Abstract: An Examination of Sexual Minority Health Disparities Across the Life Course (Society for Prevention Research 25th Annual Meeting)

508 An Examination of Sexual Minority Health Disparities Across the Life Course

Schedule:
Friday, June 2, 2017
Everglades (Hyatt Regency Washington, Washington DC)
* noted as presenting author
Cara Rice, PhD, Assistant Research Professor, The Pennsylvania State University, State College, PA
Sara Vasilenko, PhD, Research Associate, The Pennsylvania State University, State College, PA
Stephanie T. Lanza, PhD, Director, Edna Bennett Pierce Prevention Research Center; Professor, Biobehavioral Health, The Pennsylvania State University, University Park, PA
INTRODUCTION: There has been growing recognition by the medical and public health communities that sexual minorities are a distinct population with specific needs, unique risks, and increased vulnerability for multiple negative health outcomes, including mental health disorders, substance use, sexually transmitted diseases (STDs) and cardiovascular problems. However, while there is robust evidence of these health disparities, critical gaps remain in the literature, such as a lack of nationally representative estimates or how these disparities unfold across the life course.
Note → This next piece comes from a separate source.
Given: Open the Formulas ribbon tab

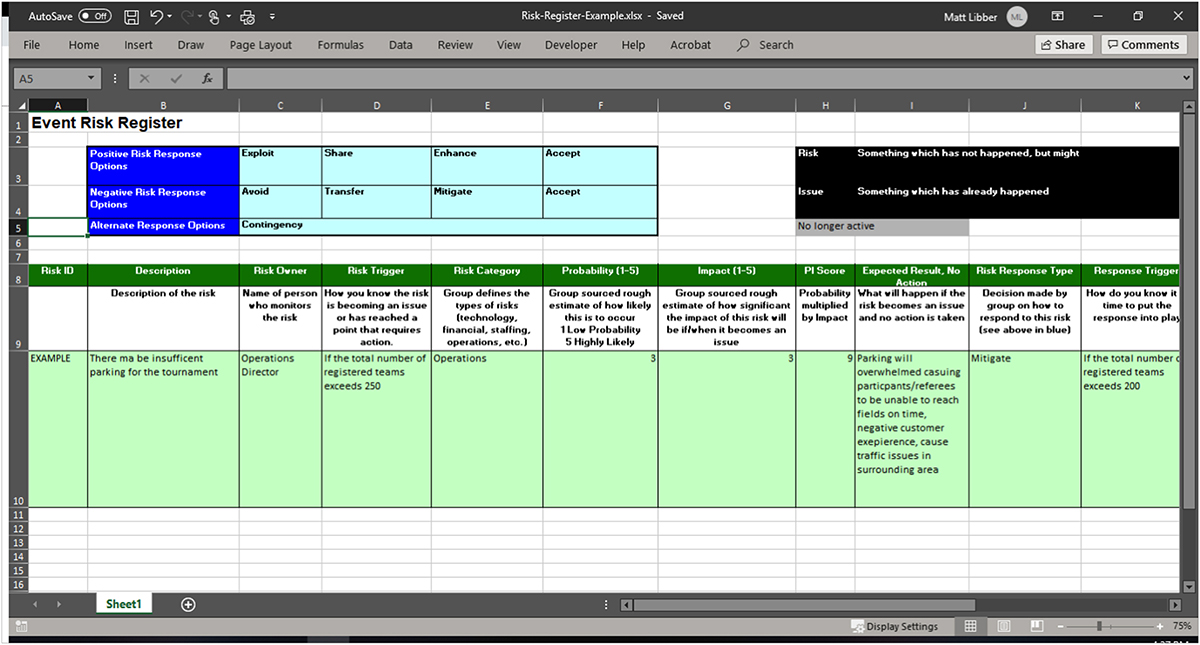Looking at the screenshot, I should (x=341, y=45).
METHODS: Data are a subset (N=30,999) of 18-65 year olds from the National Epidemiological Survey of Alcohol and Related Conditions III (NESARC-III), a nationally representative study of adults in the United States. Of this sample, 3,349 (10.8%) were classified as SM based on their sexual attraction, behavior, or identity. Logistic time-varying effect models (TVEMs) were used to compare the age-varying odds of experiencing each of seven health outcomes in the past year (major depressive episode (MDE); generalized anxiety disorder (GAD); drug, alcohol, and tobacco use disorders; STD, cardiovascular disease), and how these odds differed by SM status.

RESULTS: The odds of experiencing all health outcomes in this analysis were generally higher among SM compared to non-SM individuals. For GAD and MDE, the largest disparities were seen in early adulthood; for example, at age 18 SM individuals had nearly four times greater odds of GAD compared to non-SM individuals. These associations steadily decreased until age 60, when the odds of experiencing either mental health outcome were not significantly different by SM status. Differences in alcohol, drug, and tobacco use disorders by SM status peaked in the late forties/early fifties and then declined. Sexual minority status was also significantly associated with STD diagnosis. The association between SM status and STD peaked around age 30, when SM had 5 times greater odds than non-SM. Finally, the odds of cardiovascular disease were not statistically different until age 40, when the odds nearly doubled for SM individuals.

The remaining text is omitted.